Tuesday, June 1, 2010

Flint Crime: Is the City a Prisoner to Budget Shortfalls?

Would crime go down in Flint if the city could afford to keep its jail open?


  1. Cities like Flint need a government bailout in exchange for making dramatic changes to city pension and healthcare plans.

    Yes, that means city workers would accept cuts for new and current workers to bring them inline with the rest of American workers. That would involve retirement matching funds while they are employed rather than paying them close to full salary and benefits while they are retired and living somewhere else.

    The state and federal government would create a trust to help fund the remaining pension and healthcare payments for retired workers. The state and fed would also help fund essential services for a finite amount of time to stabilize the city.

    City workers have a tough job, but it's simply not feasible given the economic condition of Flint and the rest of America to continue to get these outsized retirement packages. Sorry.

    Likewise, it's unconscionable for the rest of the country to sit back and watch places like Flint implode. Yes, I'll say it, the rest of the country owes Flint some help. We are a single nation, after all, and we should help out our fellow Americans.

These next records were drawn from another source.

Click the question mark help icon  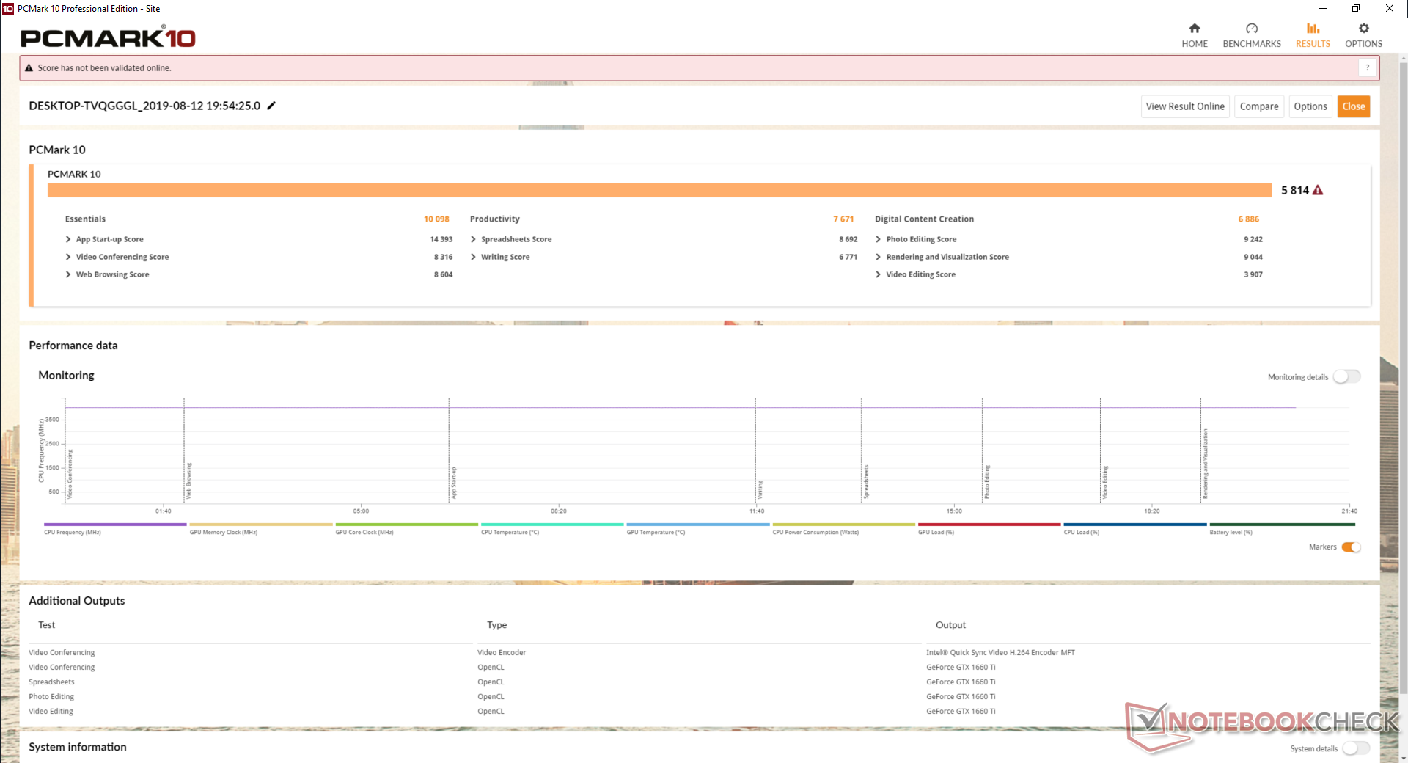tap(1367, 67)
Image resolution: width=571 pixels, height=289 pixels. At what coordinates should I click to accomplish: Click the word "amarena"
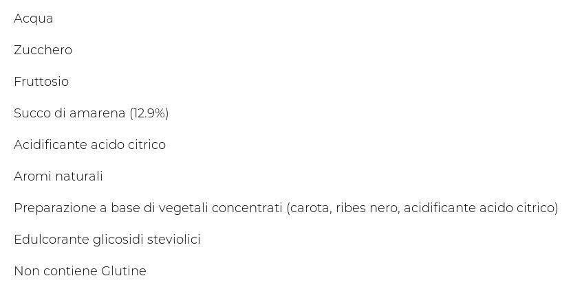coord(98,113)
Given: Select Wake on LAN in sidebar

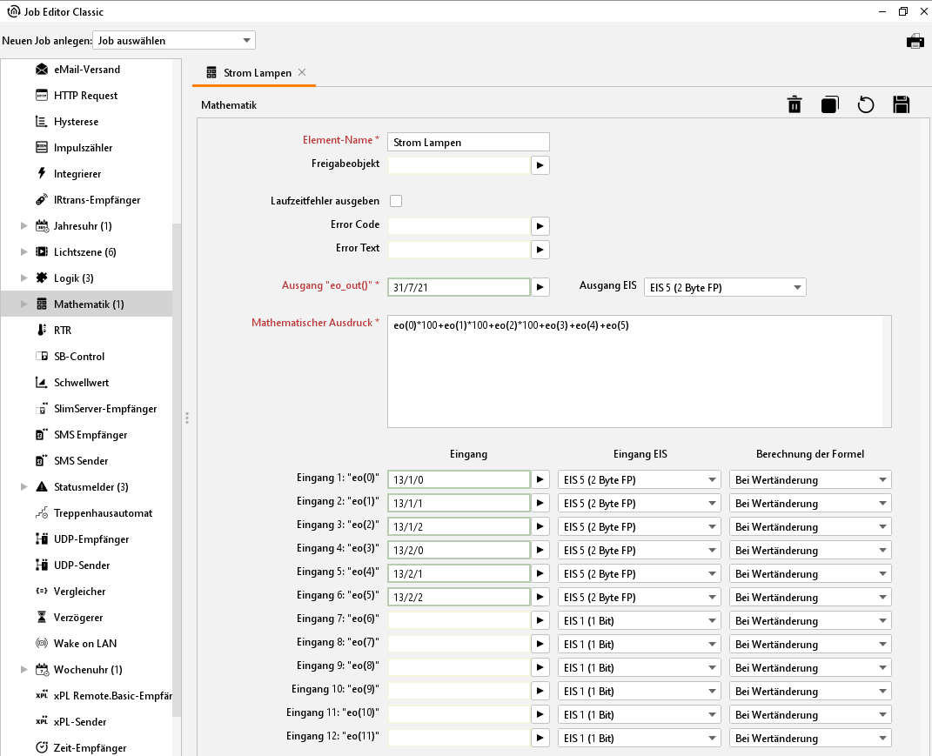Looking at the screenshot, I should pyautogui.click(x=84, y=644).
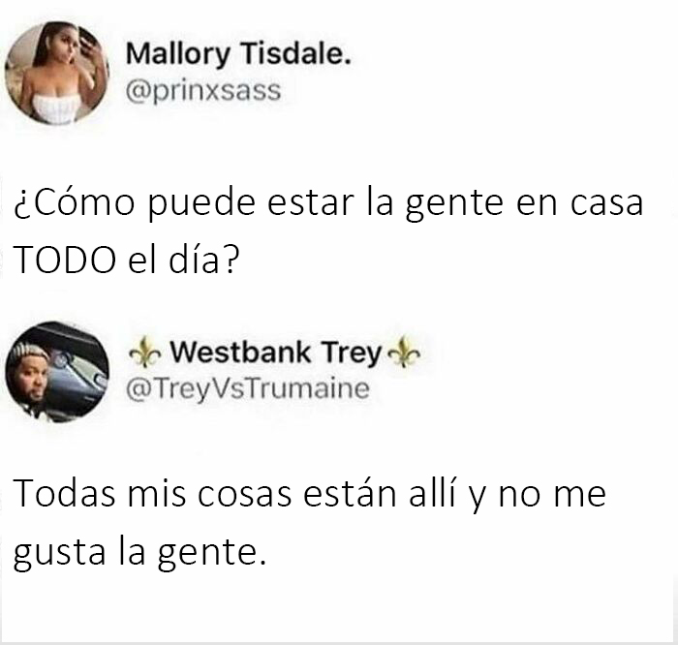Click the Mallory Tisdale display name

[x=238, y=54]
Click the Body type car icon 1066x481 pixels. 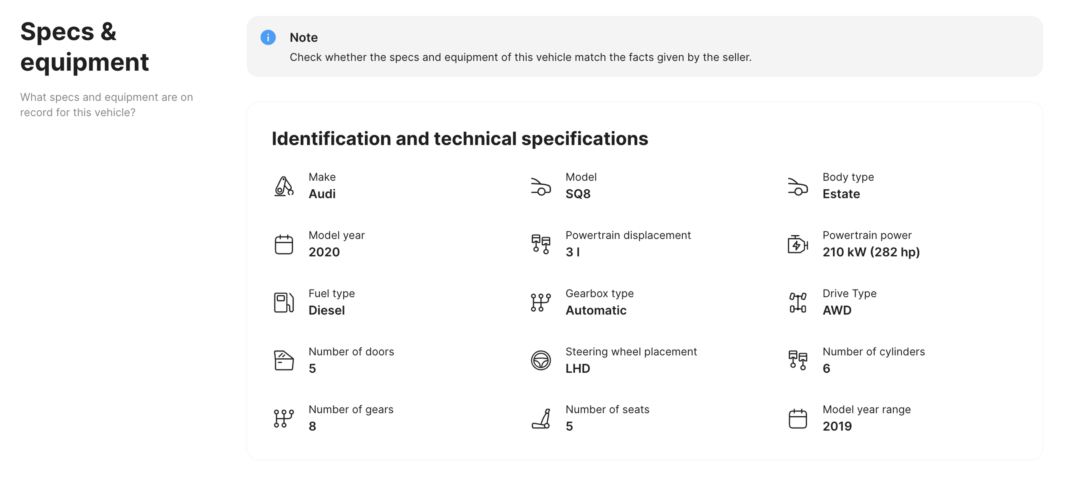point(797,186)
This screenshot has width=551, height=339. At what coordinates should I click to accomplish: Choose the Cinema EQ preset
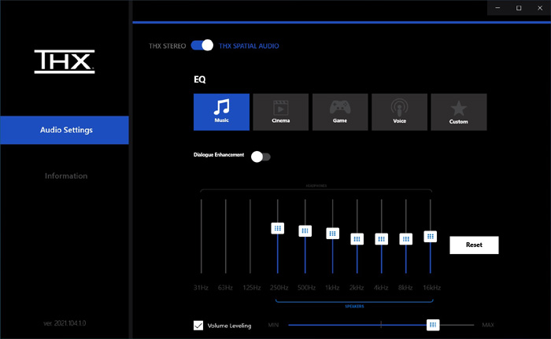(280, 112)
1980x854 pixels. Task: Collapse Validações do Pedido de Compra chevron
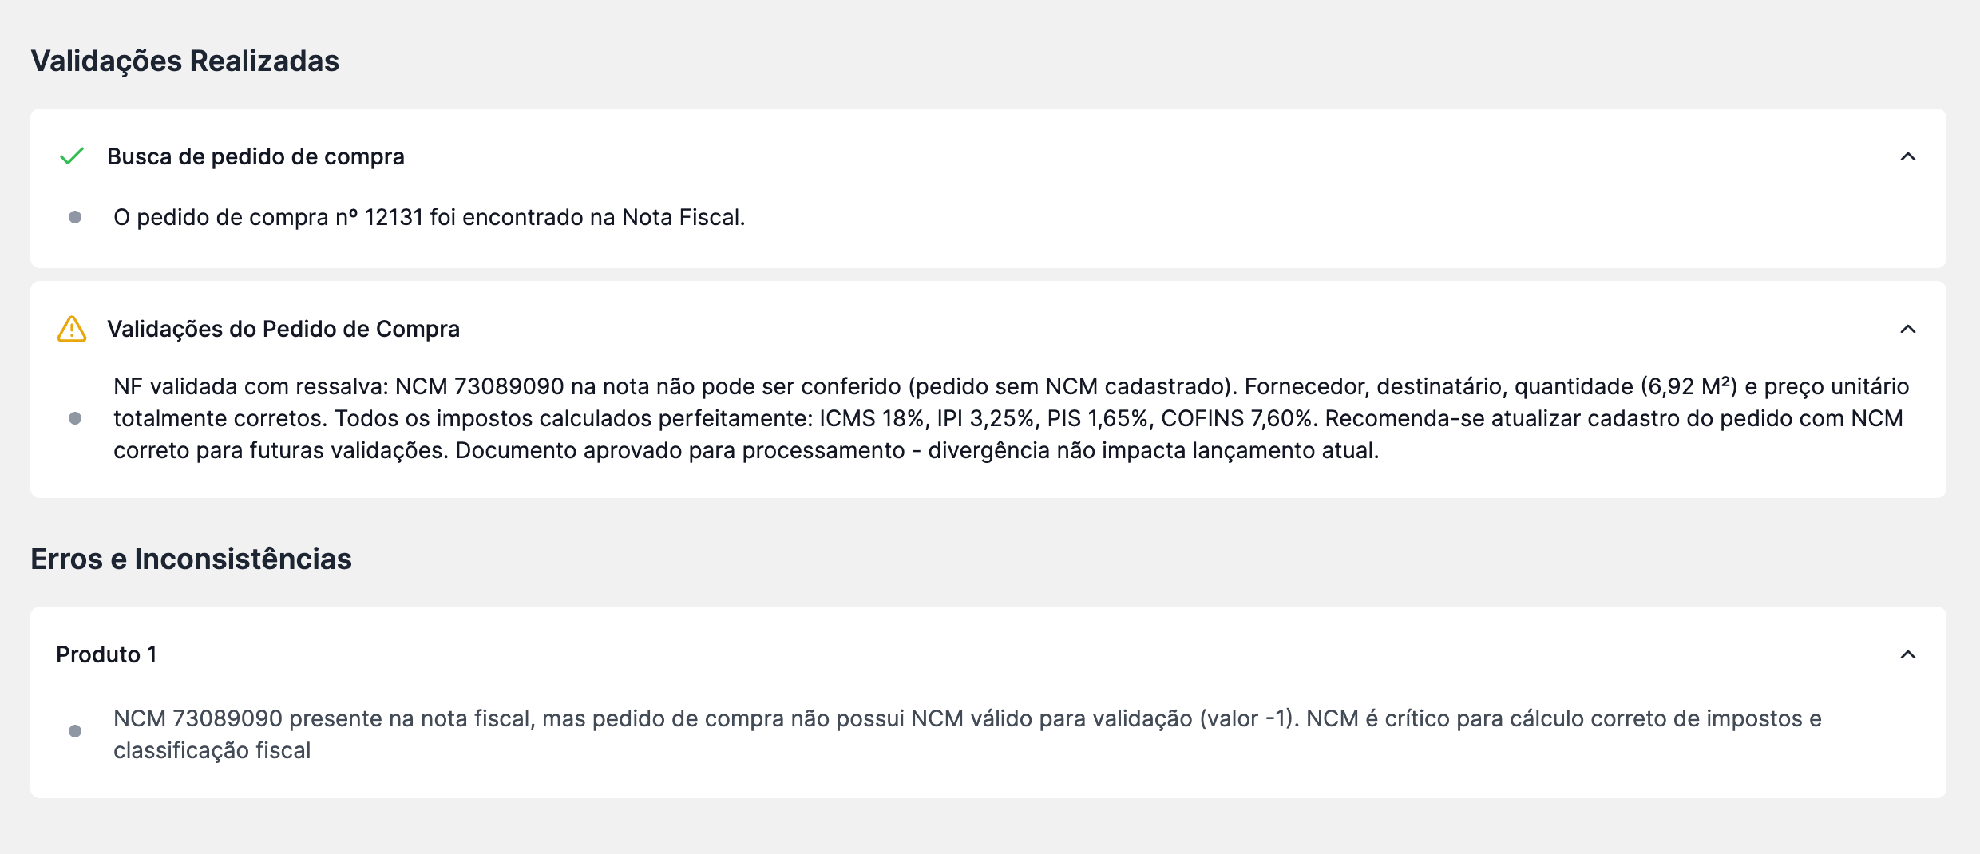(1908, 329)
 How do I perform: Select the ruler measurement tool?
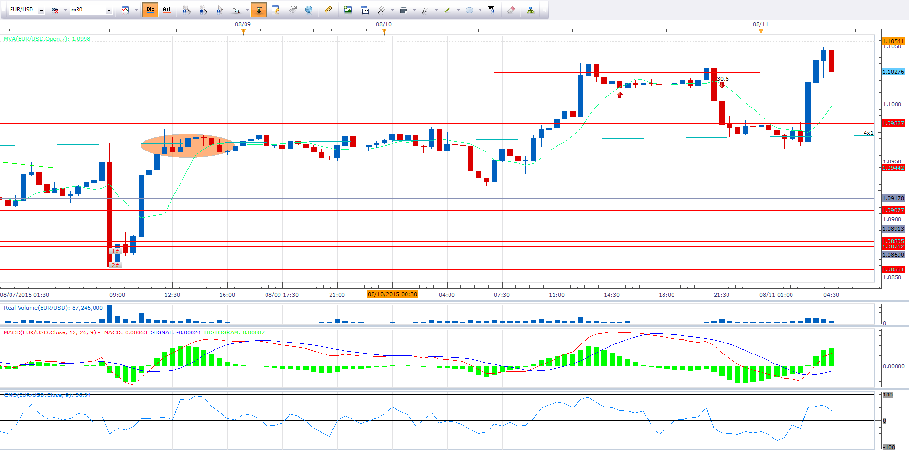pyautogui.click(x=328, y=10)
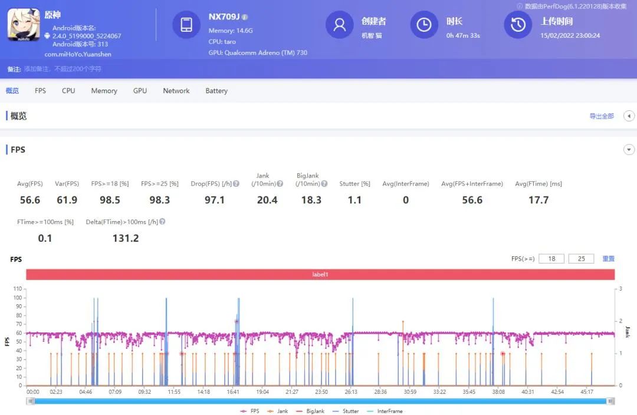
Task: Click the label1 red bar above chart
Action: click(320, 275)
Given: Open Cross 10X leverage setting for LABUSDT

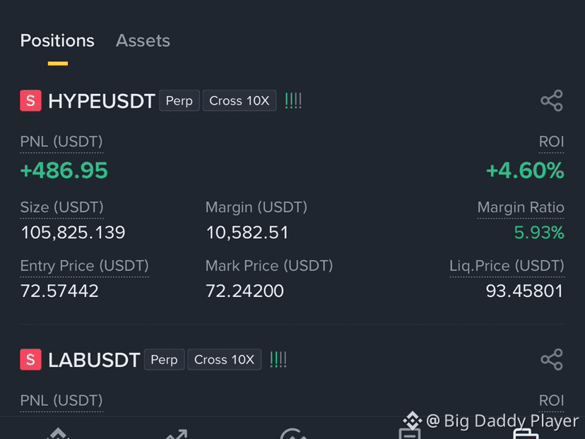Looking at the screenshot, I should coord(224,360).
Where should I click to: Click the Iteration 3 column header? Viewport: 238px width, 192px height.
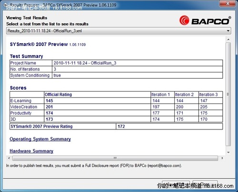click(x=208, y=94)
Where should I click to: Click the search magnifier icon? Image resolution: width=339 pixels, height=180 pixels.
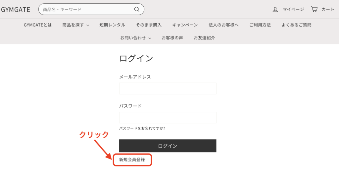[x=137, y=9]
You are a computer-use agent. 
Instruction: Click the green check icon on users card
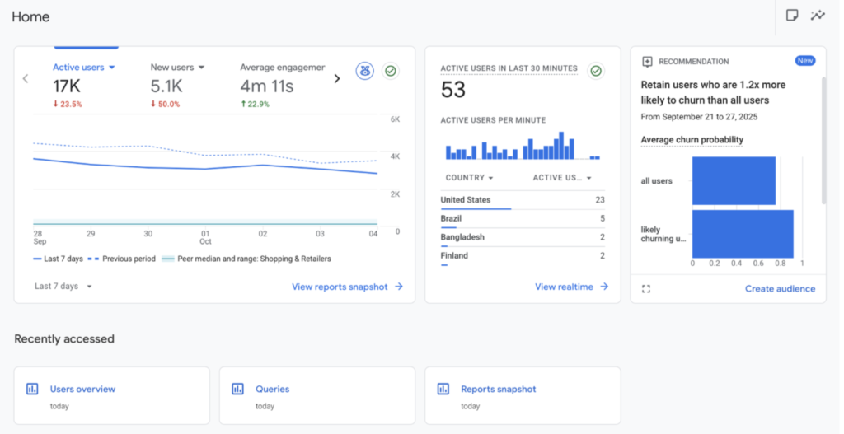tap(391, 71)
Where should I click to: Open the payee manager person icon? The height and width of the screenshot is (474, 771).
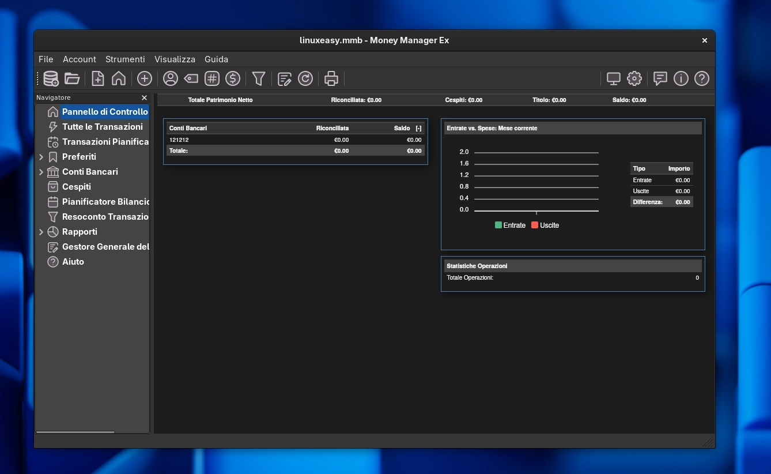pyautogui.click(x=170, y=78)
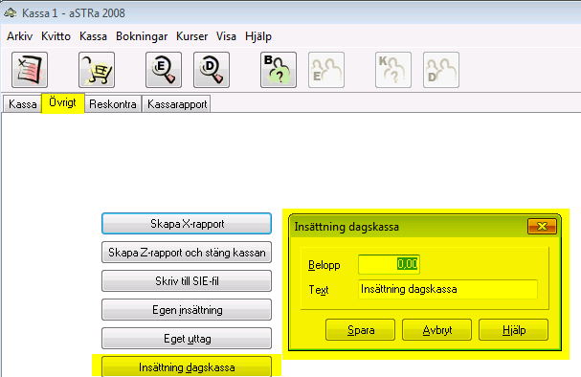Open the Kurser menu
Image resolution: width=581 pixels, height=377 pixels.
coord(192,36)
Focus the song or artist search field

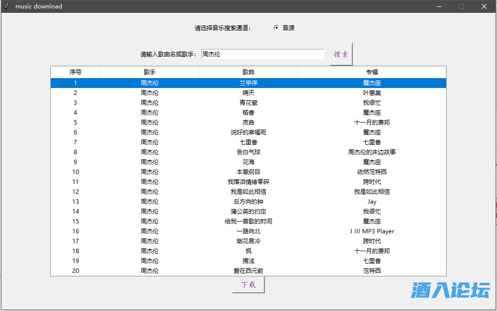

    And if patriotism doesn't work, keep in mind that the situation is Flint and places like it is dragging down the rest of the country. It costs America money to have a place like Flint implode.

    And regardless of what you think of Dayne Walling, stop blaming him for this. He's got to balance the budget. What the hell is he supposed to do? He can't lay off every city worker, which is what it would take to try and solve Flint's budget problems through cuts. Flint needs a huge infusion of Federal money and systematic changes to solve the problems long term.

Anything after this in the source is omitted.